2. The image is wordless; the UI draws the words. Image models render garbled gibberish text ("I clicket send"), so I forbid all text, letters, and speech bubbles in the panel. The model instead writes a separate, crisp comic_caption, which the game renders as real UI text in a banner above the picture. Best of both worlds: a clean illustration plus perfectly legible narration.

Under the hood it's FLUX.2 [klein] 4B (the fast 4-step distilled model) on a second Modal GPU (A10G), rendering a panel in ~5 seconds warm.
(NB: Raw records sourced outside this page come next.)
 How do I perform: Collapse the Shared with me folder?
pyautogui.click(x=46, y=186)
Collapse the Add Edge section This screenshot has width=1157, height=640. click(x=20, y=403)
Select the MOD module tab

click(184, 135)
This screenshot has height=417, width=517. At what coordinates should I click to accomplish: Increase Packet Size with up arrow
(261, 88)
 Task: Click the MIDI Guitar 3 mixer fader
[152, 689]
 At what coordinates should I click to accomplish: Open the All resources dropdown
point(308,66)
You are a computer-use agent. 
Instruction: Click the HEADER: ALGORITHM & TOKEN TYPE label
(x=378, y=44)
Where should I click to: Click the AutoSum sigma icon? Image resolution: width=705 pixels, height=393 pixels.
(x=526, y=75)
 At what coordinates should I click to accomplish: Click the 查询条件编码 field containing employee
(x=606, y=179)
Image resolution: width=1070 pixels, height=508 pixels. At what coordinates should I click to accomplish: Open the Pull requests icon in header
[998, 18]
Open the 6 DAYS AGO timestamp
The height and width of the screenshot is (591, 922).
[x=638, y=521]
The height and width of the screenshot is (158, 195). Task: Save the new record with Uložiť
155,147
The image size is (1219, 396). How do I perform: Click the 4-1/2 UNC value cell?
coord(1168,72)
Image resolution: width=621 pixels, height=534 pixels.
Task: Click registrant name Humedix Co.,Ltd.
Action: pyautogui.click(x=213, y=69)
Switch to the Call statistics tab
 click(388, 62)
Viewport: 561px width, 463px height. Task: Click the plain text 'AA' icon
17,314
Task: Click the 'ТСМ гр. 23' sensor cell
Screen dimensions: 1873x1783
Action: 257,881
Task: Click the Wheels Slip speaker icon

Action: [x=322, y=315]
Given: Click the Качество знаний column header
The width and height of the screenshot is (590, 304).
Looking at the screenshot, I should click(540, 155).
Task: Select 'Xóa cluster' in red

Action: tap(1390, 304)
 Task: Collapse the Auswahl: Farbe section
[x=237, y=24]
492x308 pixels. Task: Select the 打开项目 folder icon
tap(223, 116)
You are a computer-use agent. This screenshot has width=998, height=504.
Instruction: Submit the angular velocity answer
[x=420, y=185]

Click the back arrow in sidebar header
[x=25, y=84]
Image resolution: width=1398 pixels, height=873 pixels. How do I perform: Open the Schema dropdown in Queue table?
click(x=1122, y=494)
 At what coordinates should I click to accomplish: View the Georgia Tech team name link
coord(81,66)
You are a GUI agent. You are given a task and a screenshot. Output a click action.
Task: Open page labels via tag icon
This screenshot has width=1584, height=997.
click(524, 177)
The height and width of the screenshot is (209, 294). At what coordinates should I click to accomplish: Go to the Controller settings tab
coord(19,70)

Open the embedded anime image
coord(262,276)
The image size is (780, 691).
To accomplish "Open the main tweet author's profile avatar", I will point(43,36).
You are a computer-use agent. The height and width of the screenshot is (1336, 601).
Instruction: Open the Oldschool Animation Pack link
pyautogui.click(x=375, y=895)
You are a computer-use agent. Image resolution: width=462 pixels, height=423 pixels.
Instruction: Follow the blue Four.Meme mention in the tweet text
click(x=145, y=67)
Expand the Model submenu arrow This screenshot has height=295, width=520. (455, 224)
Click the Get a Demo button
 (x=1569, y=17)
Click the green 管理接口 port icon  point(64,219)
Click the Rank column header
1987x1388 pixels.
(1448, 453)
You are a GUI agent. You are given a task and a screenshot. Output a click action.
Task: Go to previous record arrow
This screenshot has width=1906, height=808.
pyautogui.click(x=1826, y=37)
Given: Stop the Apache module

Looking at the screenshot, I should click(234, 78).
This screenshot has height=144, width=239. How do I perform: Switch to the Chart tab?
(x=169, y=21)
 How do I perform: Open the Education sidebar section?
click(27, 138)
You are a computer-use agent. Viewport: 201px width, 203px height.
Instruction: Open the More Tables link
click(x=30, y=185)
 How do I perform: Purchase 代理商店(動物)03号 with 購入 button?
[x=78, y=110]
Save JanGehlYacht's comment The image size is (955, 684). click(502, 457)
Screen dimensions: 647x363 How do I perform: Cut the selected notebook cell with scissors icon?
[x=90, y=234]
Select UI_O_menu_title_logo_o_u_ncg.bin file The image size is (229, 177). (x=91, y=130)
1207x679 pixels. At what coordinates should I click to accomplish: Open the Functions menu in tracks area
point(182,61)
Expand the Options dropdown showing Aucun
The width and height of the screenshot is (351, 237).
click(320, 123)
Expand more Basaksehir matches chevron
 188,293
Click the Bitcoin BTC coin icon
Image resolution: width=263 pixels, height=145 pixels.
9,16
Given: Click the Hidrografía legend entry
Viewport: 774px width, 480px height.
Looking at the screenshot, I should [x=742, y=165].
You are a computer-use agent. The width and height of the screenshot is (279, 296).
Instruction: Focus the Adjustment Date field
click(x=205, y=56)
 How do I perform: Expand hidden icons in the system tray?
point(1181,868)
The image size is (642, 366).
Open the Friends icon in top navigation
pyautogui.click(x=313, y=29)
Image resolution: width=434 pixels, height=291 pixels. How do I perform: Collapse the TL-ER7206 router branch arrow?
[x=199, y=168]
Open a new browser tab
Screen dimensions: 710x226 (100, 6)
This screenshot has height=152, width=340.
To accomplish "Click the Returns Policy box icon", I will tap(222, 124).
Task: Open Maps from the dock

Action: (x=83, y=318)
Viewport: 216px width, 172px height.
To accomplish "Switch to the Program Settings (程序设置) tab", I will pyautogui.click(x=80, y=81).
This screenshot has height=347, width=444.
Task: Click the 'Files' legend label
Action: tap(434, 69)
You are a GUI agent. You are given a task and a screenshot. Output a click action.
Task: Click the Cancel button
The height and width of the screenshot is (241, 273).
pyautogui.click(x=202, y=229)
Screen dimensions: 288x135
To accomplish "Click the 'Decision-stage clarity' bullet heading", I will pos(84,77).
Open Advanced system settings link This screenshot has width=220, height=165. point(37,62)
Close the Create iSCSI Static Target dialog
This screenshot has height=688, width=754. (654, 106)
And it's purely decorative: if the image model is cold, slow, or fails, the game shows no overlay and the dialogue just opens — the outcome is never blocked waiting on art.


Lessons from the Trail (What Actually Broke)

Building an LLM-driven game sounds magical until you try to run it. Models are stubbornly helpful, JSON is fragile, and latency kills jokes. The biggest hurdles:

Latency is gameplay (and comedy)

A punchline that takes 15 seconds to render isn't a joke; it's a loading screen. That's exactly why the shipped game wires straight to a warm Modal L4 GPU rather than running inference locally on CPU — CPU turns are minute-long, which would murder the timing. Keeping the function warm drops responses to a few seconds and the conversation feels like a snappy boardroom argument. If you're building a real-time AI game, latency isn't an optimization — it's the core mechanic.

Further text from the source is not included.